→ ARBEITSANWEISUNGEN:
1 – Welche bekannten Amokläufe an Schulen nennt der Experte im Text über Amokläufe an Bildungsinstitutionen?
2 – Führen Sie den Text über Amokläufe an Schulen nach seinem letzten Satz fort.

→ TEXTAUSZUG:
***
Deshalb passieren Amokläufe häufig an Schulen – Experte ordnet ein
Der Amoklauf an einer Grazer Schule erschütterte am Dienstag die Welt. Es ist nicht das erste Mal, dass eine Bildungsinstitution getroffen wird – weshalb?

Das Wichtigste in Kürze
- Ein 21-jähriger Ex-Schüler beging am Dienstag an einer Grazer Schule einen Amoklauf.
- Es ist nicht das erste Mal, dass eine solche Tat an einer Bildungsinstitution geschah.
- Kriminologe Dirk Baier sieht «negative Gefühle» als möglichen Grund.
Am Dienstag erschütterte die Nachricht eines Amoklaufs an einer Grazer Schule die Welt. Ein junger Mann (†21) tötete elf Menschen, darunter auch sich selbst. Der Täter war ein ehemaliger Schüler an der Schule.
Besonders auffällig: Wenn von Amokläufen die Rede ist, fallen nicht selten die Wörter Schule oder Universität. Erst im April eröffnete ein 20-jähriger Student an der Florida State University das Feuer und tötete zwei Personen.
Im Dezember des letzten Jahres ereignete sich an einer Schule in Wisconsin ein Amoklauf. Die mutmassliche Täterin, die zwei Menschen und sich selbst erschoss, war gerade einmal 15 Jahre alt.
Negative Gefühle können Auslöser sein
Doch weshalb passieren Amokläufe oft gerade an Bildungsinstitutionen? Nau.ch hat bei Kriminologe und Soziologe Dirk Baier nachgefragt.
Schulen seien für junge Menschen ein Lebensmittelpunkt, so Baier. «Hier verbringen sie viel Zeit, erfahren viel Positives, aber eben auch Kränkungen, Übergriffe, Mobbing. Schulen sind für manche Menschen mit sehr negativen Gefühlen verbunden.»
Ihre Wut, ihr Hass richte sich gegen die Institution. Deshalb würden sie unter bestimmten Umständen diesem Hass in der Form eines Amoklaufs Ausdruck verleihen.

Der Experte fügt hinzu: «Amokläufer sehen sich immer auch in der Tradition anderer Amokläufer. Da sehr bekannte Amokläufe wie Columbine oder Erfurt an Schulen erfolgten, fokussieren sich Junge mit solcher Absicht ebenfalls auf Schulen.»
***
→ UNTERSUCHTE DATEN:

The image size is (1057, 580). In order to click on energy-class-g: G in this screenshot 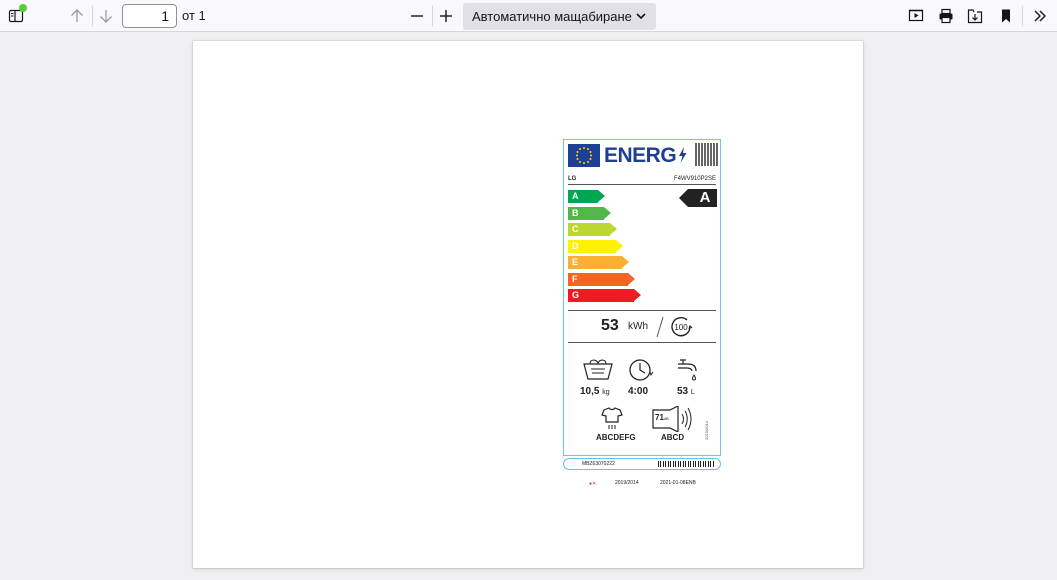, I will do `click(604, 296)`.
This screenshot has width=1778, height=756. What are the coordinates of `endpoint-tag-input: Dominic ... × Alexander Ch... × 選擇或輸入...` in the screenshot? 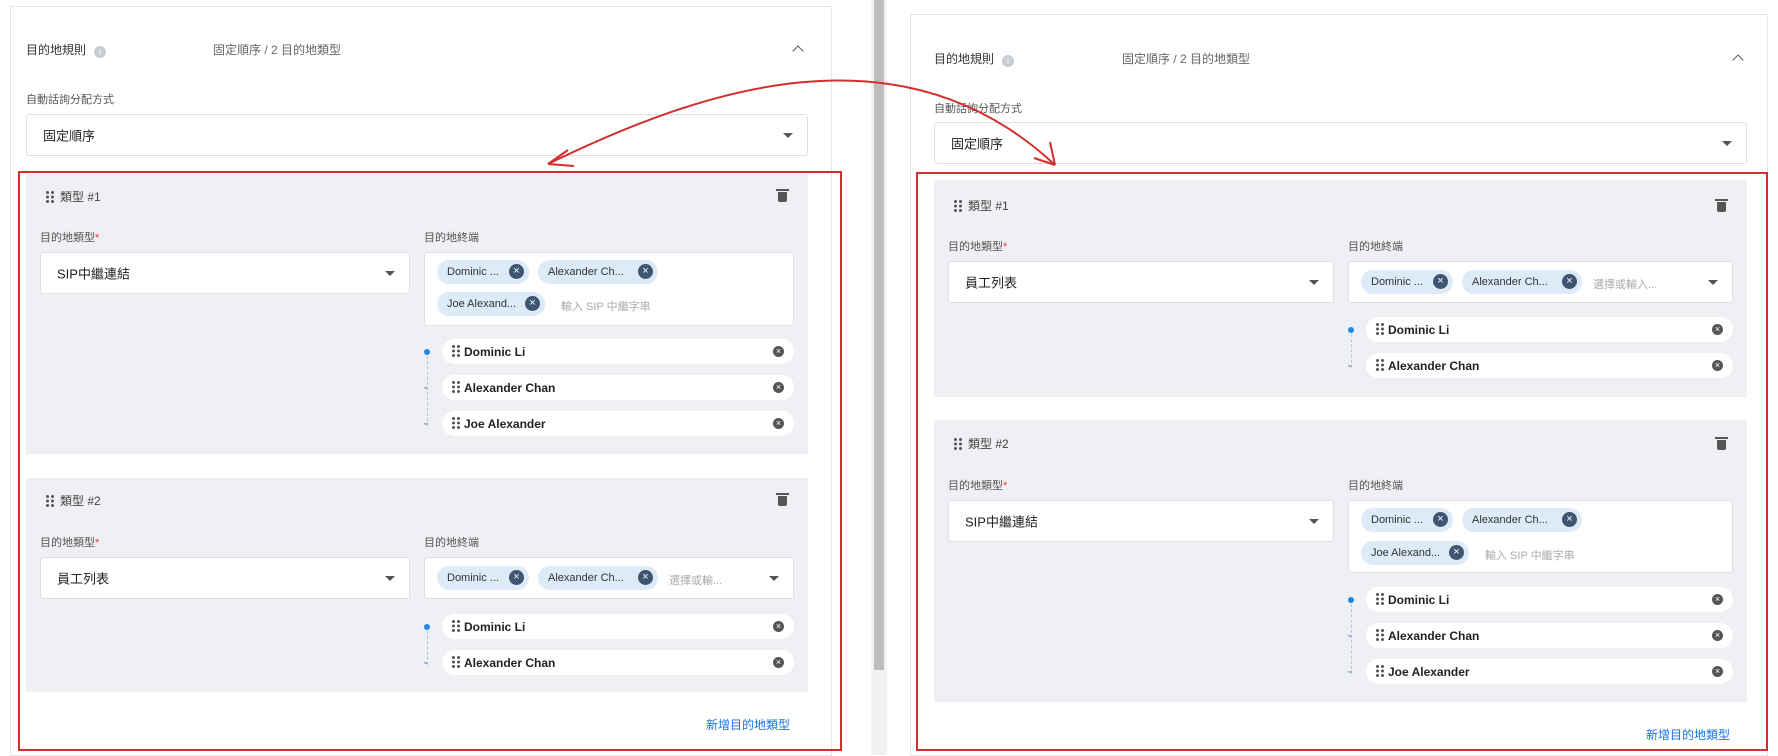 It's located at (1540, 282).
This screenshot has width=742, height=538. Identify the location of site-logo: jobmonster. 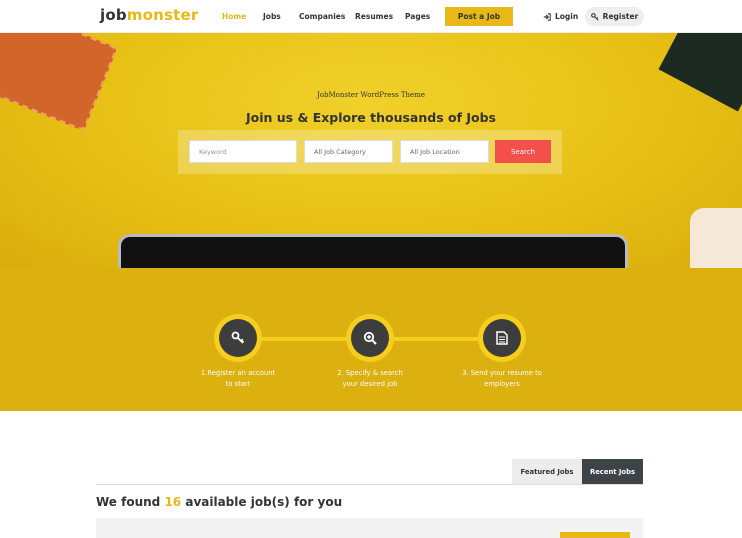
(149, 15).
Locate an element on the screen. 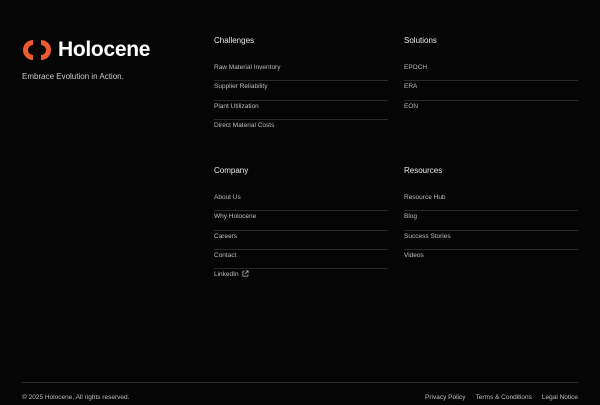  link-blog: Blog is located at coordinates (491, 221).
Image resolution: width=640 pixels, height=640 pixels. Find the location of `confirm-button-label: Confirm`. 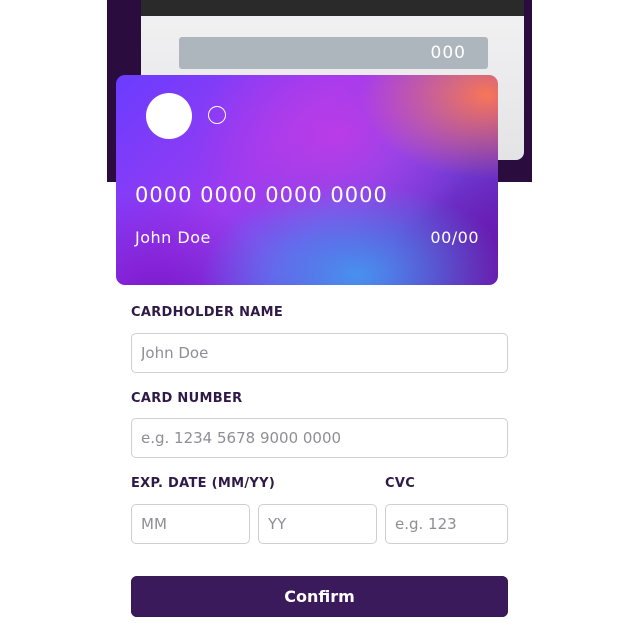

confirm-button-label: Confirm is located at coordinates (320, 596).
***
→ LÖSUNGEN IN REIHENFOLGE:
1 – Columbine und Erfurt.

2 –
Einen weiteren Punkt sieht der Experte darin, dass gerade an Schulen viele Opfer erreicht werden könnten. Amokläufer würden gerne mit einem «grossen Knall» abtreten.
Die Ursachen sind individuell
Baier beruhigt: «Es sind nur sehr wenige Menschen, die zu solch einer Tat neigen.» Der Anteil derer, die schon mal eine Amok-Phantasie hatten, sei sicherlich sehr viel grösser. Fast niemand setze solch eine Fantasie in die Tat um.
Warum das bei einigen wenigen Menschen der Fall sei, könne nicht mit Sicherheit gesagt werden. Die Ursachen seien individuell unterschiedlich.
Was man aber wisse: «Die Erfahrung von Mobbing oder das Vorliegen einer psychischen Erkrankung stehen nicht mit dem Begehen von Amokläufen in Zusammenhang.» Über den Zusammenhang dieser zwei Merkmale werde nämlich gerne spekuliert.
Den Weg hin zu einer Amoktat müsse man sich als Prozess vorstellen.
Die Motive der Amoktäter könne man meist nicht verlässlich ermitteln. Dies, weil sie sich entweder selbst getötet haben oder im Zuge der Tat getötet wurden.
Wissenschaftlich interessanter als Motive seien daher Ursachen von Amoktaten. «Und dabei gibt es nie nur eine Ursache: Es gibt auslösende Bedingungen, persönliche Merkmale wie beispielsweise eine Gewaltaffinität, psychische Zustände oder situative Umstände.»
Werden junge Menschen immer gefährlicher?
Besonders beängstigend an dem Fall in Graz und den oben genannten Taten in den USA: Die Täterin oder Täter waren allesamt sehr jung. Bedeutet dies, dass die jungen Leute immer gefährlicher werden?
Dirk Baier meint: «Den Eindruck kann man bekommen, insofern in den Medien immer wieder gerade über spektakuläre Gewalttaten berichtet wird. Berikon und Oensingen sind zwei jüngere Beispiele aus der Schweiz.»
Grundsätzlich könne man aber sagen, dass in den letzten Jahren «keine signifikante Gewaltzunahme bei jungen Menschen» zu verzeichnen sei. Junge Menschen werden also nicht gefährlicher.
Zweifellos seien Risiken schwerer Gewalt aber immer präsent: «Es kann niemand ausschliessen, dass auch in der Schweiz ein Amoklauf stattfindet», so Baier.
Der Experte rät: «Wichtig ist, dass Schulen alles dafür tun, sich für die persönliche Situation ihrer Schülerinnen und Schüler zu interessieren.»